The process involves assigning each security from the US large-cap equity universe with a financial metrics score and an ESG score that are then combined on an equal basis to create an overall score.
The financial metrics score is determined by a firm’s exposure to the growth factor (which reflects past growth in earnings and cash flow as well as estimates of future earnings). The model also considers stock price momentum.
The ESG score is determined by evaluating multiple metrics across each of the three ESG pillars using internal research as well as third-party commercial data and scoring systems. Examples of such metrics include a firm’s carbon emission profile, employee turnover rate, digital privacy, corporate leadership structure, and compensation packages.
The fund will typically hold securities with the strongest scores in their respective sectors. The process aims to build a portfolio with stronger ESG and risk-adjusted return profiles compared to the Russell 1000 Growth Index.
Commenting on the fund, Sandra Testani, Vice President of ETF Product and Strategy at American Century Investments, said: “We created ESGY as another step toward advancing our commitment to corporate responsibility and sustainable investing. Our ownership structure directs over 40% of its profits to fund medical research, so offering this particular ETF is a natural fit for us.”
The ETF comes with an expense ratio of 0.39%.
Emerging markets bond
The American Century Emerging Markets Bond ETF is co-managed by John Lovito, Senior Vice President and co-CIO of Global Fixed Income; Thomas Youn, portfolio manager and Senior Corporate Analyst; and Alessandra Alecci, Vice President, portfolio manager, and Senior Sovereign Analyst.
The fund invests in debt securities from sovereign, quasi-sovereign, and corporate entities from emerging markets. Emerging market countries are defined as those within the JPMorgan EMBI Global Diversified Index.
The ETF focuses on bonds denominated in hard currencies although local currency bonds may also be held to a much lesser extent. There are no restrictions on credit quality.
The security selection process incorporates traditional credit analysis.
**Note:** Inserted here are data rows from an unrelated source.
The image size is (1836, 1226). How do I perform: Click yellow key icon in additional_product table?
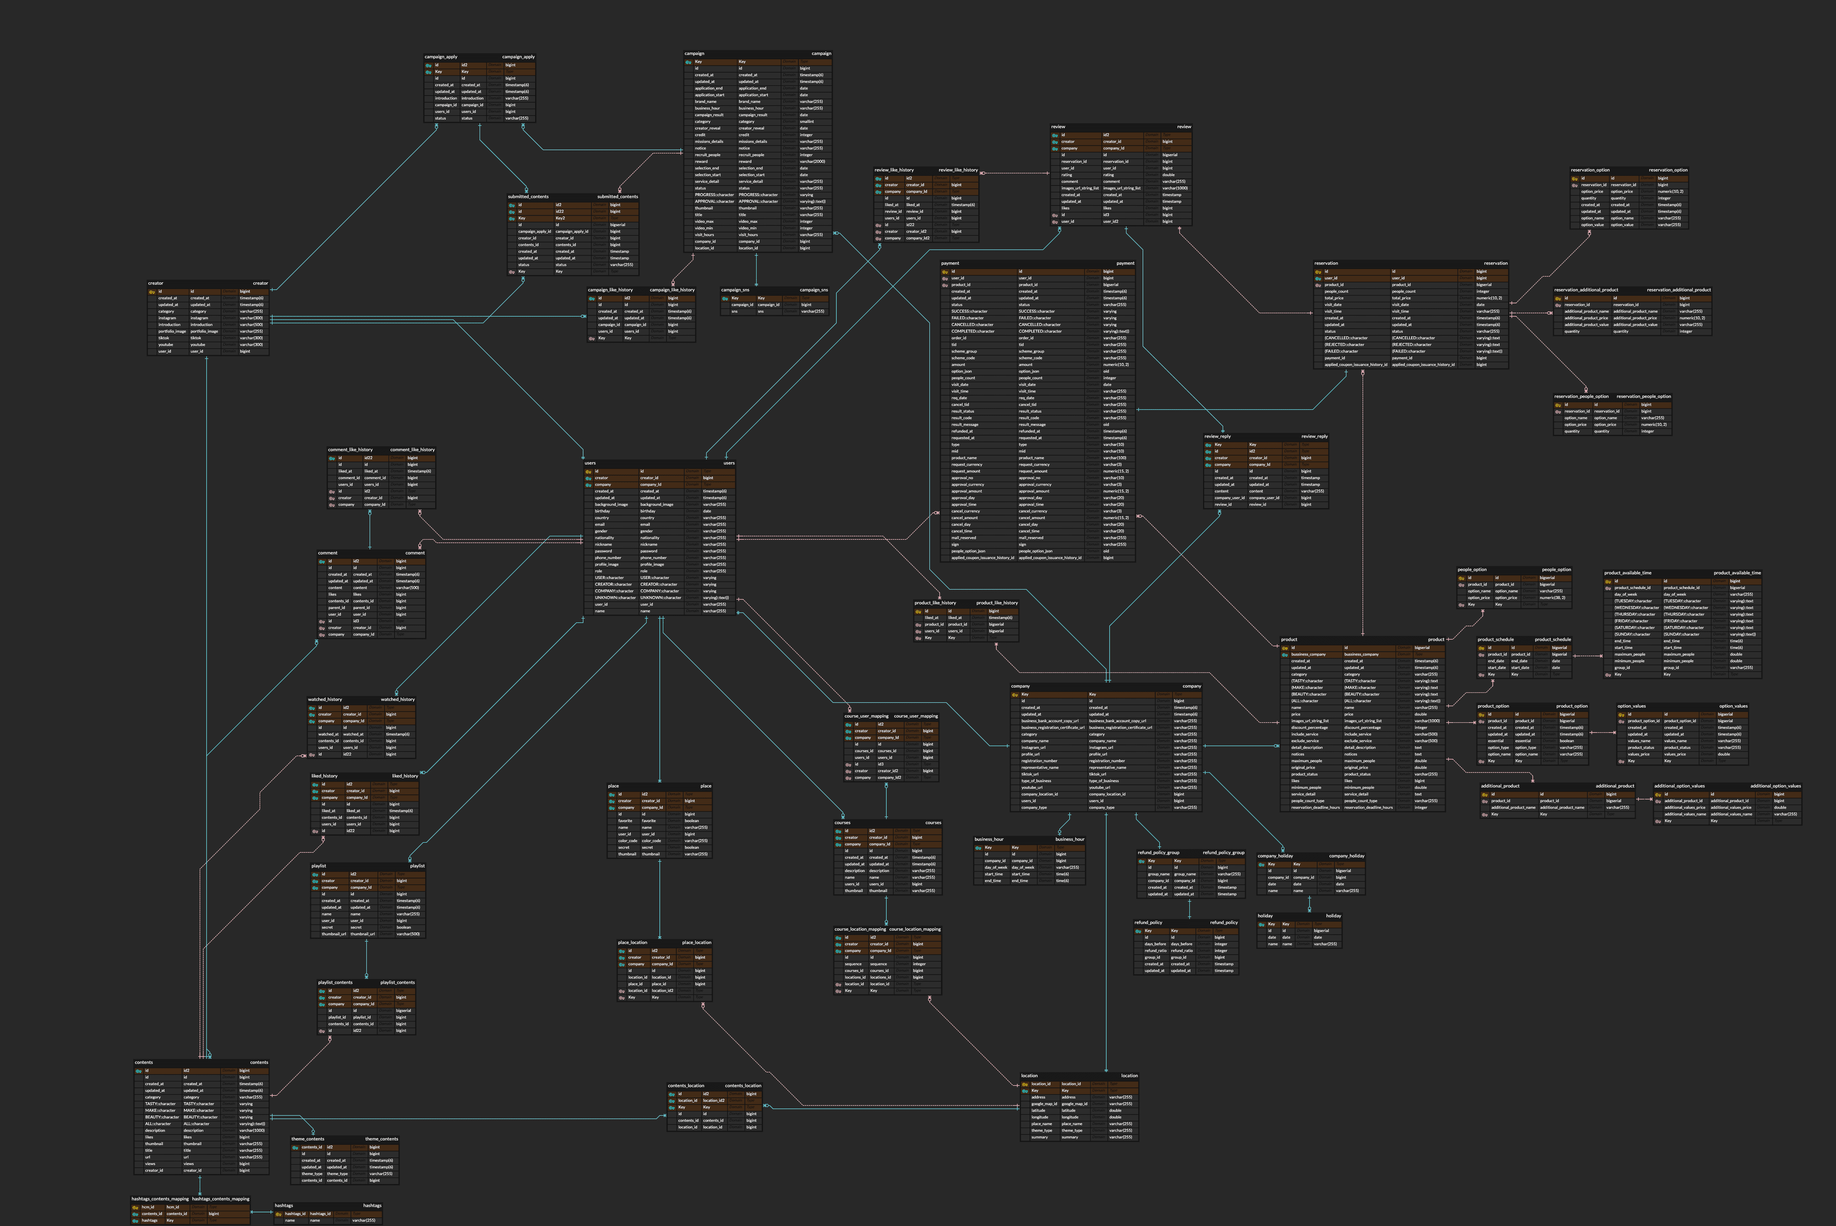[x=1484, y=794]
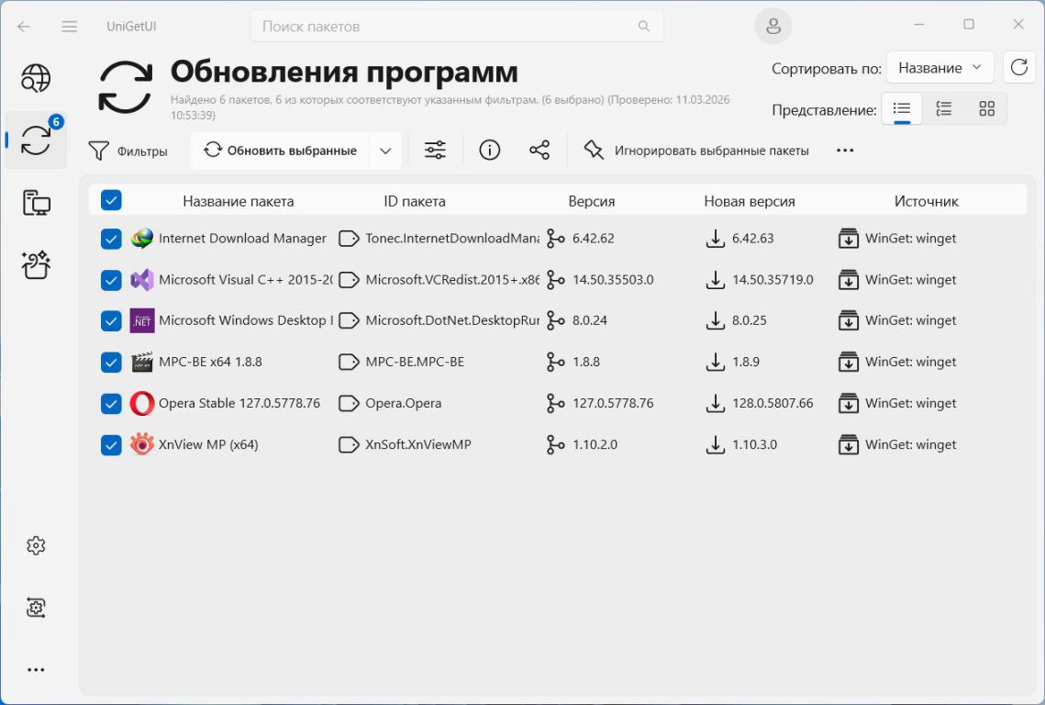The height and width of the screenshot is (705, 1045).
Task: Open the sort by Название dropdown
Action: [939, 68]
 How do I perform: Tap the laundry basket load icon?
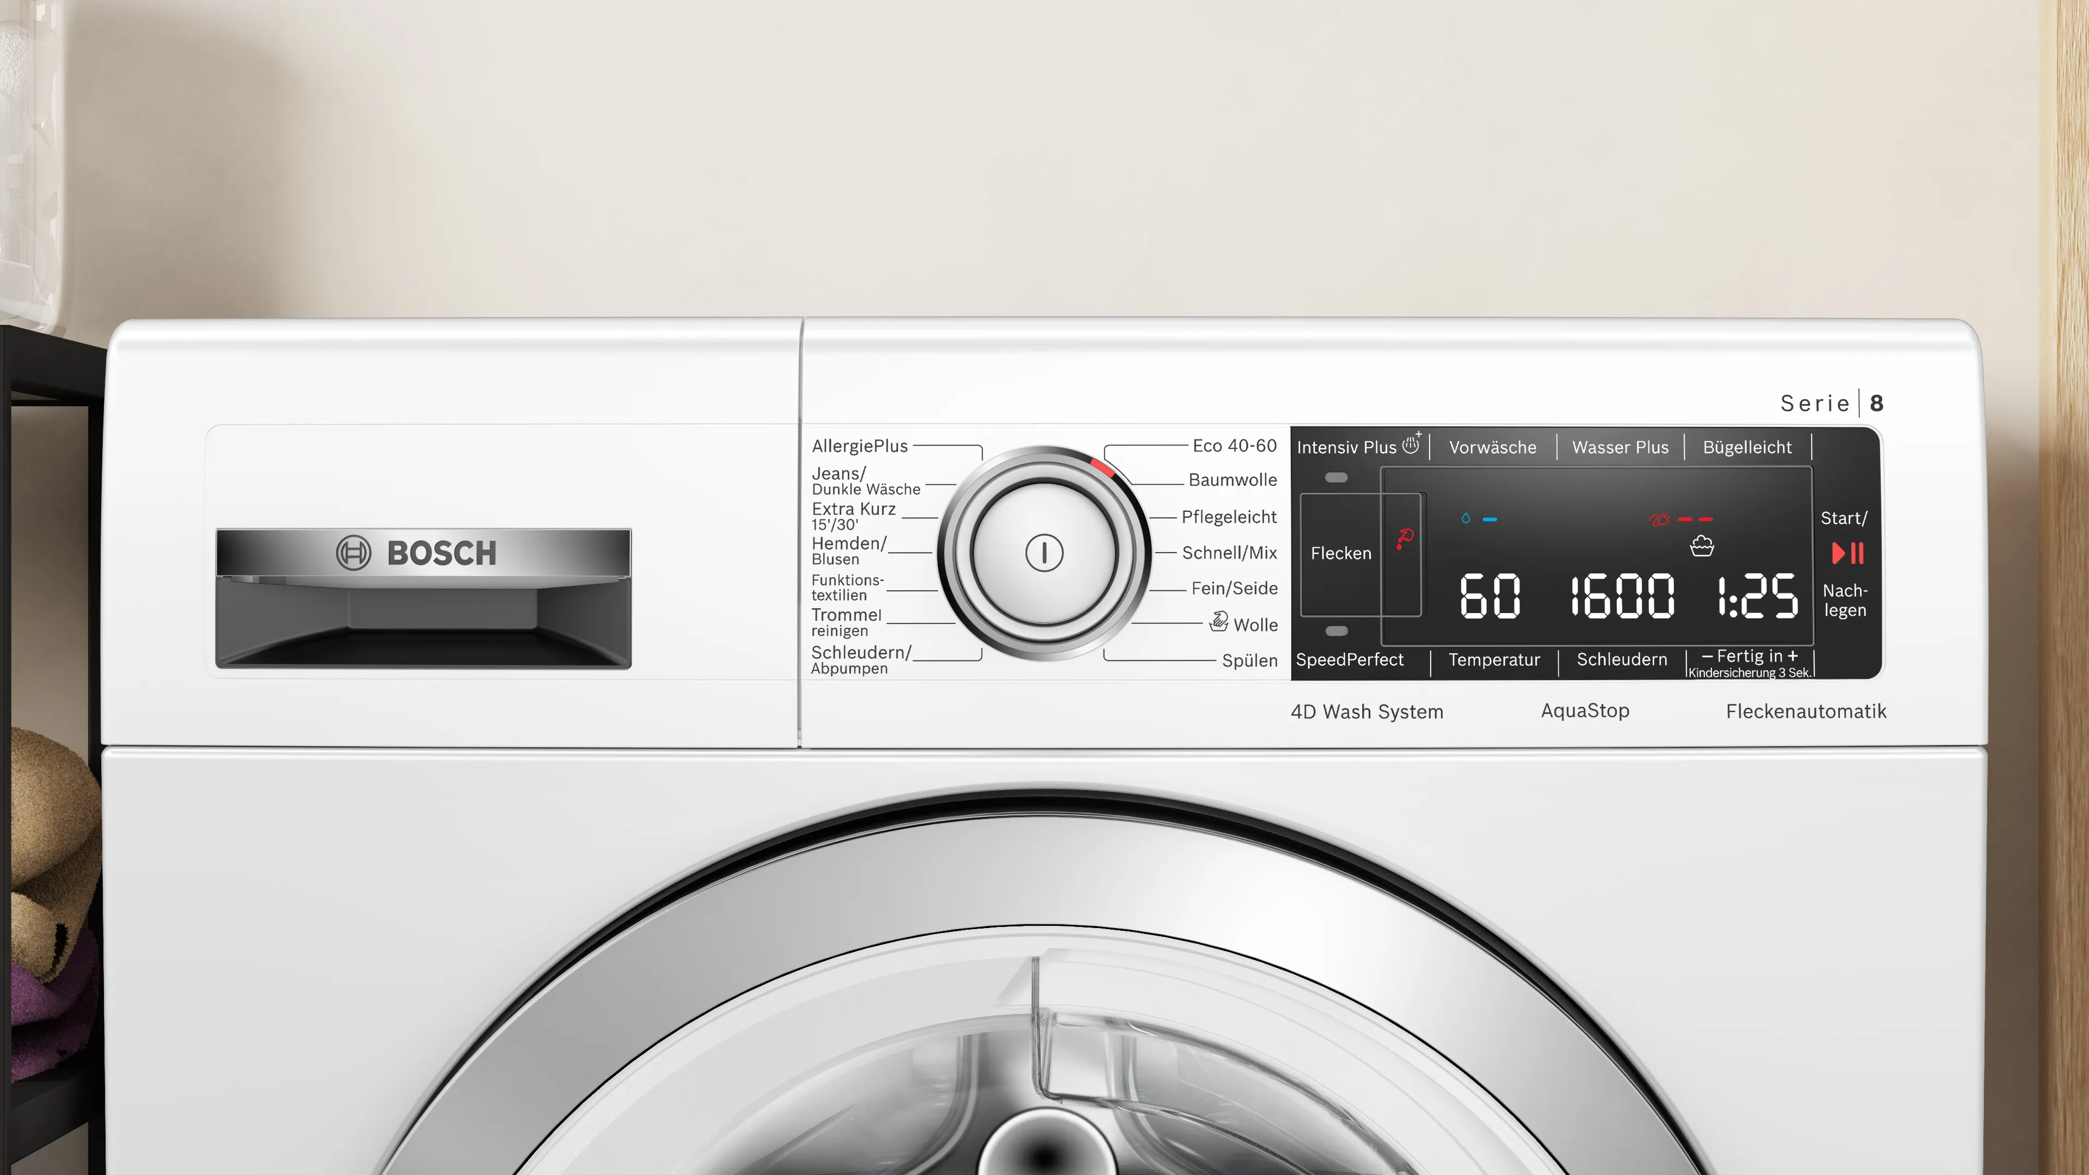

The team believes that the best way to exploit inefficiencies inherent in emerging markets is to combine a fundamental research-driven bottom-up approach with robust emerging markets macro and thematic analysis.
According to American Century, the result is an active, high-conviction approach that seeks to deliver superior risk-adjusted returns over a full market cycle.
“AEMB offers investors compelling yield opportunities,” said Rosenberg. “However, it also provides access to a growing part of the global economy through a meaningful asset class where debt issuance has outpaced developed markets and offers diversification to traditional US stocks and bonds.”
The ETF has an expense ratio of 0.39%. Distributions are sent to investors on a monthly basis.
Multi-sector income
The American Century Multisector Income ETF is co-managed by Charles Tan, Senior Vice President and co-CIO of Global Fixed Income; Jason Greenblath, Vice President and senior portfolio manager; and Jeff Houston, Vice President and senior portfolio manager.
The fund aims to deliver consistent income throughout the market cycle by dynamically investing across several fixed income sectors globally including investment-grade corporate, high-yield corporate, emerging market debt, and securitized bonds. The ETF has no average maturity or duration limitations, and up to two-thirds of the portfolio may be allocated to non-investment-grade securities.
The portfolio managers use a sector rotation approach that integrates proprietary fundamental research and quantitative model inputs, such as economic activity, inflation and monetary policy, and technical analysis of relative value among various sectors.
Security selection is then driven by fundamental, bottom-up analysis to assess relative value and creditworthiness among issuers.
“We think MUSI is a potential solution for income-oriented investors as they continue to search for yield in this ‘lower-for-longer’ environment,” added Rosenberg.
The ETF’s expense ratio is 0.35%. Distributions are made monthly.